MUMBAI: India’s inflation outlook is highly uncertain at the moment and forecasting it has become complicated due to partial release of data by the National Statistical Office (NSO), said Reserve Bank of India (RBI) governor Shaktikanta Das on Friday. More worrisome, however, is the risk to India's economic growth, the governor said.
The monetary policy committee, Das said, is of the view that headline inflation may remain firm in the first half of FY21 but should ease in the second half aided by favourable base effect. By Q3 and Q4 of the current fiscal, the MPC expects headline inflation to fall below the target of 4%.
“Thus, the forward guidance of the MPC is directional rather than in terms of levels. Going forward as and when more data are available, it should be possible to estimate the path of inflation with greater certainty," Das said.
He said guiding for inflation has become complicated because of the release of partial information on the consumer price index (CPI) by the NSO, hindering a comprehensive assessment of price situation.
“From the incomplete data that have been made available, food inflation which had eased from its January 2020 peak for the next two months, now suddenly has surged to 8.6% in April," said Das.
The central bank’s rate-setting committee believes that the supply shock to food prices in April may persist over the next few months, depending on the state of lockdown and the time taken to restore the supply chains once curbs are lifted. Among the pressure points, Das said, the elevated levels of pulses inflation are worrisome and warrants timely and swift supply side interventions including a reappraisal of the import duties.
“Immediate step up of the open market sale, public distribution system (PDS) offtake by the Food Corporation of India (FCI) to offload some parts of excess stock can also cool down cereal prices and also create room for rabi procurement," said Das.
However, the governor cautioned that the MPC believes that the risks to growth are the gravest. The combined impact of demand compression and supply disruption will depress economic activity in the first half of the year, he said.
“Assuming that economic activity gets restored in a phased manner, especially in the second half of the year and taking into consideration favourable base effects, it is expected that the combination of fiscal, monetary and administrative measures being currently undertaken, both by the government and the RBI would create conditions for a gradual revival in activities in the second half of FY21," said Das.
But there are downside risks to this assessment and is contingent upon the containment of the pandemic and quick phasing out of social distancing and lockdowns.
“Given all these uncertainties, gross domestic product (GDP) growth in 2021 is estimated to remain in the negative territory, with some pickup in growth impulses in the second half of FY21 onwards," said Das.
To help mitigate the impact of the pandemic-induced lockdown and revive the economy, the RBI today cut repo rate by 40 basis points to 4% from 4.40% and reverse repo by as much to 3.35% from 3.75%.

Saved data entries:
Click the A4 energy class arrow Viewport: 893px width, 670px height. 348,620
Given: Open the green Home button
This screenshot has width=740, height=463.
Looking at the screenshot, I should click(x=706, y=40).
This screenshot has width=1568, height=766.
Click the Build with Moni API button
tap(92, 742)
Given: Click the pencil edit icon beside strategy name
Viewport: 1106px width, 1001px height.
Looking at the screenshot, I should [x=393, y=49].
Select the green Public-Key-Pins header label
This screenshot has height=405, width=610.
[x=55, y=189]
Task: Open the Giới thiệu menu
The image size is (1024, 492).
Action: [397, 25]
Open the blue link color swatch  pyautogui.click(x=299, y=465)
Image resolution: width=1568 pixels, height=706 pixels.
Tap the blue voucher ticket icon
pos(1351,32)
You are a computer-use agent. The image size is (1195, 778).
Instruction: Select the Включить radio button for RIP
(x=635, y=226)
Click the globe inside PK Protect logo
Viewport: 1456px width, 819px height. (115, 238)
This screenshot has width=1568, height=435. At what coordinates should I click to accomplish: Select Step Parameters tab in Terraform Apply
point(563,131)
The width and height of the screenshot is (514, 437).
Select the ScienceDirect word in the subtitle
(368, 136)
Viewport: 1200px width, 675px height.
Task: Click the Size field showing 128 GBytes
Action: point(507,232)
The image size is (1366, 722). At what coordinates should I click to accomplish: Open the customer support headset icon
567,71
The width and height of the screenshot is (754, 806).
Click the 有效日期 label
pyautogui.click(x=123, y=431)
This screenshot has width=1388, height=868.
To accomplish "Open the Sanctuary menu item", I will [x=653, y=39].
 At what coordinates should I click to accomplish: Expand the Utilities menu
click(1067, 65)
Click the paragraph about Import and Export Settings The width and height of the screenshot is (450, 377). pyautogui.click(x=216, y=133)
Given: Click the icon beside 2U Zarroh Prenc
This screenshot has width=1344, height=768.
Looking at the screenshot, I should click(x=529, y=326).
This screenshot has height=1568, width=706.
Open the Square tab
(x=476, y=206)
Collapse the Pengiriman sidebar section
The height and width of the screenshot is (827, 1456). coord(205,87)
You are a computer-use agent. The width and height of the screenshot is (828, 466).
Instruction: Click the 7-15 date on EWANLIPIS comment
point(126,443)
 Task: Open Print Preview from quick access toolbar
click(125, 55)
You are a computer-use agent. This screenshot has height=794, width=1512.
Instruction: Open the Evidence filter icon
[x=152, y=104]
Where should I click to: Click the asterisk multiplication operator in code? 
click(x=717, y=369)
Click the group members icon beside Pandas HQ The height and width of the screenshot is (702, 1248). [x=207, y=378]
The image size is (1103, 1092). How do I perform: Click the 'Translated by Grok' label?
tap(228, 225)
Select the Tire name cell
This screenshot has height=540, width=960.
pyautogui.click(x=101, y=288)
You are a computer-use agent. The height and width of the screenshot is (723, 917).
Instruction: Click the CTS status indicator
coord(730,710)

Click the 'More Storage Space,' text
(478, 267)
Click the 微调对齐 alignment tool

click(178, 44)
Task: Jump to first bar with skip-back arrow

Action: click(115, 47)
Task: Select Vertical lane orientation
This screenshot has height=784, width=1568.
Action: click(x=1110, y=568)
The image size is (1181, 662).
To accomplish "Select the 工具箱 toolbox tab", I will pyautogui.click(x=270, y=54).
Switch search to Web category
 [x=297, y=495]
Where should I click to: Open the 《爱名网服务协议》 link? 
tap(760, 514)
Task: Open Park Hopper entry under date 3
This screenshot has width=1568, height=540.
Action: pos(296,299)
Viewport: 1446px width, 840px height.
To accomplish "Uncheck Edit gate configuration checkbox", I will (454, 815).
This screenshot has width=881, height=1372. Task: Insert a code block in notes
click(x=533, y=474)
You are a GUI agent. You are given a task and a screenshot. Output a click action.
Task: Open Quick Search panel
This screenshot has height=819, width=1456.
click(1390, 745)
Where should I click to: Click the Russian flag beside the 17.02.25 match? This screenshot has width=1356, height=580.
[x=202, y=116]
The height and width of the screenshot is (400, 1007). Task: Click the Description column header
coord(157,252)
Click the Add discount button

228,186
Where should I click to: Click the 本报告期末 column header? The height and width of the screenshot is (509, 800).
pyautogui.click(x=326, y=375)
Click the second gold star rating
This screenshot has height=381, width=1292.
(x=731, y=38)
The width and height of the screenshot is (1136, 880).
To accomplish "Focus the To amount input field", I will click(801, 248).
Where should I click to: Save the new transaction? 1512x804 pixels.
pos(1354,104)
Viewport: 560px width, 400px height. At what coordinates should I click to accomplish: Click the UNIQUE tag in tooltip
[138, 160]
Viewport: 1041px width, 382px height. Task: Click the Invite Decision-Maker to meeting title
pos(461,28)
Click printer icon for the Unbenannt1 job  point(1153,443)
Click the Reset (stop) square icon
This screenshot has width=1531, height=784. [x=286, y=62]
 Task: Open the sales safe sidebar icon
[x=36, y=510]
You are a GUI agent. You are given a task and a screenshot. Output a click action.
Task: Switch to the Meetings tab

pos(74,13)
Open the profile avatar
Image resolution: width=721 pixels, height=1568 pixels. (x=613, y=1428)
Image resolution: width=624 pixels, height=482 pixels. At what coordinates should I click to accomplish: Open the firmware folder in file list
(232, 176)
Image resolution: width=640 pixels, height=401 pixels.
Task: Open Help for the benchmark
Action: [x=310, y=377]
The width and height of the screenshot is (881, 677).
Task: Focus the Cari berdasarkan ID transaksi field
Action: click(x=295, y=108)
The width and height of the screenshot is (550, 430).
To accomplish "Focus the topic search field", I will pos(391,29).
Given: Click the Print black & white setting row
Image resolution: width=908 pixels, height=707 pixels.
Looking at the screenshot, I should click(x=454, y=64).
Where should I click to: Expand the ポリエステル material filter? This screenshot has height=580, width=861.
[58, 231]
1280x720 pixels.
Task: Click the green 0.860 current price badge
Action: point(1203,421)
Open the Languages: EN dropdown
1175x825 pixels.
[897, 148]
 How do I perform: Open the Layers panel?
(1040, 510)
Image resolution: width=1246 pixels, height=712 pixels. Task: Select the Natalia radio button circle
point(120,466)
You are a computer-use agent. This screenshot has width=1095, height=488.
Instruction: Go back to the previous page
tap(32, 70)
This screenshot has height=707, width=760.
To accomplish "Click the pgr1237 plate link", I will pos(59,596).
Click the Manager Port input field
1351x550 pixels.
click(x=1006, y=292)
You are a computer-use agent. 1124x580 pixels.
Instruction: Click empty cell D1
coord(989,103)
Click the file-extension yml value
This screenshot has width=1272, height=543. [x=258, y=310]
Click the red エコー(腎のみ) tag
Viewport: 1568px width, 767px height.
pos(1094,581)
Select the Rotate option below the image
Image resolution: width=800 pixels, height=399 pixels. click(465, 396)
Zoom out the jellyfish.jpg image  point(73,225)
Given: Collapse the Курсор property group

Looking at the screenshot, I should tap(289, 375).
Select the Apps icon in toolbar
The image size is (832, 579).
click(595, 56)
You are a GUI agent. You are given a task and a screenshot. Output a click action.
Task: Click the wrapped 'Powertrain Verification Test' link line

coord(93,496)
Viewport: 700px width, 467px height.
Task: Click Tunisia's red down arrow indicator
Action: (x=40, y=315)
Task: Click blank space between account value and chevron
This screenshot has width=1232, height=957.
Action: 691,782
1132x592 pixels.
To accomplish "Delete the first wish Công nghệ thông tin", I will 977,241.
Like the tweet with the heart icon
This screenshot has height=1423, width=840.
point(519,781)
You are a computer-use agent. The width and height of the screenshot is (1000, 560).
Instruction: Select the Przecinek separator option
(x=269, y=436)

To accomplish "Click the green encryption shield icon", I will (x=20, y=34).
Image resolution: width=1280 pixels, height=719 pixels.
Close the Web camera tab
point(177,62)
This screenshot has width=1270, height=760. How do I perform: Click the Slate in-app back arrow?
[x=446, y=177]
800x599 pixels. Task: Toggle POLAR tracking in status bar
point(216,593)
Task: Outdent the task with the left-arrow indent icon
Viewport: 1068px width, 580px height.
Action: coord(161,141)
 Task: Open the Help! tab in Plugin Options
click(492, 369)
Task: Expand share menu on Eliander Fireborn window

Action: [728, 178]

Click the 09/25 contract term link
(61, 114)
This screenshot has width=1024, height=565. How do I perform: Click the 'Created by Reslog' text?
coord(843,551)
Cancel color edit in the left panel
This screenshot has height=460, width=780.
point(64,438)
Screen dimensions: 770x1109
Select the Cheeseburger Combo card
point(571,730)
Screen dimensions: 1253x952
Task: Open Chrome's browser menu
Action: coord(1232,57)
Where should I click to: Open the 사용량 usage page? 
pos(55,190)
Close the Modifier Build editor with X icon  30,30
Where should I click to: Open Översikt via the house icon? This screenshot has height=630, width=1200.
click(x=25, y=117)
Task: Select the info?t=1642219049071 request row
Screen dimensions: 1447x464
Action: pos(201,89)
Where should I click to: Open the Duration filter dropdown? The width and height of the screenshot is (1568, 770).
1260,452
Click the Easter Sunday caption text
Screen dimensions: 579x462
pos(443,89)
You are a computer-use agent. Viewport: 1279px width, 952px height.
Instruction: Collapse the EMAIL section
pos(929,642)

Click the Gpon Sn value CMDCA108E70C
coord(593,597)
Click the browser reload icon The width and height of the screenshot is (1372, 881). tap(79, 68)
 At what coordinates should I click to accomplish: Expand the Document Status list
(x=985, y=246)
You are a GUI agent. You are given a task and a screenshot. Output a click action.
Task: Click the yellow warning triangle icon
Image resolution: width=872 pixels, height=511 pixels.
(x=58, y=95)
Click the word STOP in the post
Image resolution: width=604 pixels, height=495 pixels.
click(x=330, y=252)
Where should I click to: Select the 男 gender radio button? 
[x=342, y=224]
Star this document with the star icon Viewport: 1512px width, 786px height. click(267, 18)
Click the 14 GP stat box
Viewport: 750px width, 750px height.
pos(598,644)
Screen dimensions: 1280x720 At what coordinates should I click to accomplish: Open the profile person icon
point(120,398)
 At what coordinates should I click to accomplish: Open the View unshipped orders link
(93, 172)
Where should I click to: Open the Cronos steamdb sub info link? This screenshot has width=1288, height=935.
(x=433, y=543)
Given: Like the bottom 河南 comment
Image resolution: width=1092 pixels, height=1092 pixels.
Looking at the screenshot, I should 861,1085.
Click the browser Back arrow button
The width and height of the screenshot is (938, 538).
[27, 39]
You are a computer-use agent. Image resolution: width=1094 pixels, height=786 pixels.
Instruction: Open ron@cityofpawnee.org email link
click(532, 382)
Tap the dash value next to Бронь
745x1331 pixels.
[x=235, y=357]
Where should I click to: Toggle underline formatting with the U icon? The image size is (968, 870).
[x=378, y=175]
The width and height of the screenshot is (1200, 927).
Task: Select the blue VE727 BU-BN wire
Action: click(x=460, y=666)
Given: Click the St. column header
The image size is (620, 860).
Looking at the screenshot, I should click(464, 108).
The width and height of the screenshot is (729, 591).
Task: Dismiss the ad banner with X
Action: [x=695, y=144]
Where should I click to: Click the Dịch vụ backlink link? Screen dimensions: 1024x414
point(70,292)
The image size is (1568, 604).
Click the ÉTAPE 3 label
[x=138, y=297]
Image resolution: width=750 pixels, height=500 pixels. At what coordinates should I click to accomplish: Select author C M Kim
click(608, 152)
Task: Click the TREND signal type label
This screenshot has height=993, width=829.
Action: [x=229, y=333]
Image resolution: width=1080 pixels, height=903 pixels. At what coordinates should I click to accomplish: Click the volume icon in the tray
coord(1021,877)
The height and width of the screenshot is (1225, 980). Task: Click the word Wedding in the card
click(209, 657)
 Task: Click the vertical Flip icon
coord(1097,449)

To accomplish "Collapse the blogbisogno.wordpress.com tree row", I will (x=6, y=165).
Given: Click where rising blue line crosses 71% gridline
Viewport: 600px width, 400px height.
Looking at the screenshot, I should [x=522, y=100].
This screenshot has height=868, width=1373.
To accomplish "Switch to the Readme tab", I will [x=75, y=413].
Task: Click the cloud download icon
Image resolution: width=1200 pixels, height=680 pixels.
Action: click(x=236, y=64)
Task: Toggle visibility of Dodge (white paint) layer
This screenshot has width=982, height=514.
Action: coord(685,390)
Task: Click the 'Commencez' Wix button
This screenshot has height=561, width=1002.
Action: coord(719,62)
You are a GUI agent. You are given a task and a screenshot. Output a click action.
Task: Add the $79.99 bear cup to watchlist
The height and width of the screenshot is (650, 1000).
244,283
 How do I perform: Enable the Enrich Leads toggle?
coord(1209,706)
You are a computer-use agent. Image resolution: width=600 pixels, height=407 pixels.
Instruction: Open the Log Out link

WHAT THIS TASK INVOLVES:
Translate this sentence from the article on India's inflation outlook into Spanish: "By Q3 and Q4 of the current fiscal, the MPC expects headline inflation to fall below the target of 4%." This listing has nothing to do with the text above it.

WRITTEN SOLUTION:
Para el tercer y el cuarto trimestre del actual año fiscal, el MPC prevé que la inflación general caiga por debajo de la meta del 4%.